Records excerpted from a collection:
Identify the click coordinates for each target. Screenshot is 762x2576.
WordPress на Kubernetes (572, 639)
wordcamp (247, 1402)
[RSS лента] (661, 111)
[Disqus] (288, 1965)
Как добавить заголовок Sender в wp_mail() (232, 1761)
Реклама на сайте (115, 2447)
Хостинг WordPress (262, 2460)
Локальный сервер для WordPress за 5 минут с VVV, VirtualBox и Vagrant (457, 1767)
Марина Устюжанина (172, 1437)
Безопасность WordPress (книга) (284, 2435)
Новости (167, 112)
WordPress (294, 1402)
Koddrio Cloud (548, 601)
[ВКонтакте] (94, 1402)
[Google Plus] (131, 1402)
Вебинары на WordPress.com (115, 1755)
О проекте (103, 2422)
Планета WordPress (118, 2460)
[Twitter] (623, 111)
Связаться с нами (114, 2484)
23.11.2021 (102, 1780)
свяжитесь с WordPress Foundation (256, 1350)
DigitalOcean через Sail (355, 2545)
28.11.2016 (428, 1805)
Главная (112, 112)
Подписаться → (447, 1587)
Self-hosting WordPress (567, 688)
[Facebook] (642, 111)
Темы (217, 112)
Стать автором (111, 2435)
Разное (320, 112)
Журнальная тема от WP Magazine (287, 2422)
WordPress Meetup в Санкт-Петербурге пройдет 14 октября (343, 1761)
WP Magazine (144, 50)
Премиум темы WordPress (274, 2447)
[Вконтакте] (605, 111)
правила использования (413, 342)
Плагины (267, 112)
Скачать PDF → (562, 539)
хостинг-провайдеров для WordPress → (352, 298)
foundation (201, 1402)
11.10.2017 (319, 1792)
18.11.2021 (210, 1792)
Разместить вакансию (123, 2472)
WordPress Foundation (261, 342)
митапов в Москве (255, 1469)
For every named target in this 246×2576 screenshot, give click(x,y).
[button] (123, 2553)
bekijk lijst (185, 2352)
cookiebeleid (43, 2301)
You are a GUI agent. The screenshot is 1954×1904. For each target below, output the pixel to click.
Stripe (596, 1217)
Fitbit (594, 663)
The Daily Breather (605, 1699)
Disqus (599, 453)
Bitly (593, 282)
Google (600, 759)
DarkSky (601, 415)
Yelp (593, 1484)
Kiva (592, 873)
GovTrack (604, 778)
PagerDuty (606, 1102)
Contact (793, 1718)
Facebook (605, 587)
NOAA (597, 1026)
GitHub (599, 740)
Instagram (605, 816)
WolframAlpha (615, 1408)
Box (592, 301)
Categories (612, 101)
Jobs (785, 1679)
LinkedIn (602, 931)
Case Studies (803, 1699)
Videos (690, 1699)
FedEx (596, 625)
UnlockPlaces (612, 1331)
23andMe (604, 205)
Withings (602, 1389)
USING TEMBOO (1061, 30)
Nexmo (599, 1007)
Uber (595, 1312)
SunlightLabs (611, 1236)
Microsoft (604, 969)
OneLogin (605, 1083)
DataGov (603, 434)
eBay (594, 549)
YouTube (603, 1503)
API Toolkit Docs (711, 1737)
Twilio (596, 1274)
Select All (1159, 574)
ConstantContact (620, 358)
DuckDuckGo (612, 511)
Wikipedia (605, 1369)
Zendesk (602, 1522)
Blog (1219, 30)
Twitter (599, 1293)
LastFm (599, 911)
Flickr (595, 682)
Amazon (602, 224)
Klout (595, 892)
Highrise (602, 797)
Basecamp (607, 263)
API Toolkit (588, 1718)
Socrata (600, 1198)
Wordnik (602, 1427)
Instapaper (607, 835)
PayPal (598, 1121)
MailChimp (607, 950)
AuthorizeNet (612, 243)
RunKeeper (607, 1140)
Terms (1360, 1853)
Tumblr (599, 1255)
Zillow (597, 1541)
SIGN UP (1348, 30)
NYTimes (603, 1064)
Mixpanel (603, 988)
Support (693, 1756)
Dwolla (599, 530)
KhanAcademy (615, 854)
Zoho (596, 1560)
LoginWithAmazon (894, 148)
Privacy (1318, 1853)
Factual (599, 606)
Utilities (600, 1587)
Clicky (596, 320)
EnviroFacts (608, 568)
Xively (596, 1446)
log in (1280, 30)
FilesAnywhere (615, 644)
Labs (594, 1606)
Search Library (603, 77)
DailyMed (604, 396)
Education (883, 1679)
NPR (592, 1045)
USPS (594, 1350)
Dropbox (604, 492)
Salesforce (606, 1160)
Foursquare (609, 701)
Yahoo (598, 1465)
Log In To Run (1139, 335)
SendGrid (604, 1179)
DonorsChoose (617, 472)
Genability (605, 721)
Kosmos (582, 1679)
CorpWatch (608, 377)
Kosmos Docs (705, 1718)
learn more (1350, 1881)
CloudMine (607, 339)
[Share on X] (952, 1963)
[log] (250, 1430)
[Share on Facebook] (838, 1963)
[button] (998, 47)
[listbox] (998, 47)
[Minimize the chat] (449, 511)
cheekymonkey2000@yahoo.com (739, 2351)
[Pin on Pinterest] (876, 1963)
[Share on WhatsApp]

INSTRUCTIONS FOR THE TASK:
The answer is the run of lines above from the line containing "[Facebook] (642, 111)" through the line containing "cookiebeleid (43, 2301)", copied exactly and alone.

TASK RESPONSE:
[Facebook] (642, 111)
Темы (217, 112)
Стать автором (111, 2435)
Разное (320, 112)
Журнальная тема от WP Magazine (287, 2422)
WordPress Meetup в Санкт-Петербурге пройдет 14 октября (343, 1761)
WP Magazine (144, 50)
Премиум темы WordPress (274, 2447)
[Вконтакте] (605, 111)
правила использования (413, 342)
Плагины (267, 112)
Скачать PDF → (562, 539)
хостинг-провайдеров для WordPress → (352, 298)
foundation (201, 1402)
11.10.2017 (319, 1792)
18.11.2021 (210, 1792)
Разместить вакансию (123, 2472)
WordPress Foundation (261, 342)
митапов в Москве (255, 1469)
For every named target in this 246×2576 screenshot, give click(x,y).
[button] (123, 2553)
bekijk lijst (185, 2352)
cookiebeleid (43, 2301)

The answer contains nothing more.